If the Federal Government institutes wage controls in any form and any portion of this collective bargaining agreement is deferred or cut back, the parties shall meet promptly to attempt to allocate the monetary equivalent of the disapproved wages or benefits in a manner that would result in government approval.
The provisions of this agreement are subject to limitations of any applicable State or Federal law; and in the event any portion of such law effects the validity of any portion hereof, that portion of this agreement shall no longer be applicable or legal in accordance to such laws, but such laws will not terminate, invalidate or effect the remainder of this agreement.
Article XXXII-Wages of this agreement may be reopened for modification by either party to this agreement on July 15, 1976, provided sixty (60) days' written notice is served on the other party, and at least thirty (30) days' written notice is given to the
- 30 -State Conciliation Service, or similar state agency, if any, of its desire to reopen said article for modification.
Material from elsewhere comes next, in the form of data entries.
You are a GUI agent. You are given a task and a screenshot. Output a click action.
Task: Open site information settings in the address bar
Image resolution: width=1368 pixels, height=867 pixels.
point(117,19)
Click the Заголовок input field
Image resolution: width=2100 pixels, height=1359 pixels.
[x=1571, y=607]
The service of the thirty (30) day notice shall be necessary only in those states where such notice is required by law.
Upon the service of said sixty (60) and thirty (30) day notices, the parties shall commence negotiations for said modifications.
Should the parties fail to reach agreement on such modifications, either party shall have the right to take economic action, including a strike or lockout, in support of its proposals, notwithstanding any other provisions of this agreement; provided that no such economic action shall be taken prior to July 16, 1976.
This agreement shall be in full force and effect from July 16, 1975, and shall continue in full force and effect through July 15, 1978. This agreement shall automatically renew itself from year to year from the expiration date hereof unless either of the parties shall give notice in writing to the other party sixty (60) days prior to the expiration, requesting negotiations for a new agreement or modification of this agreement, together with thirty (30) days prior written notice to the State Conciliation Service, or similar state agency, if any.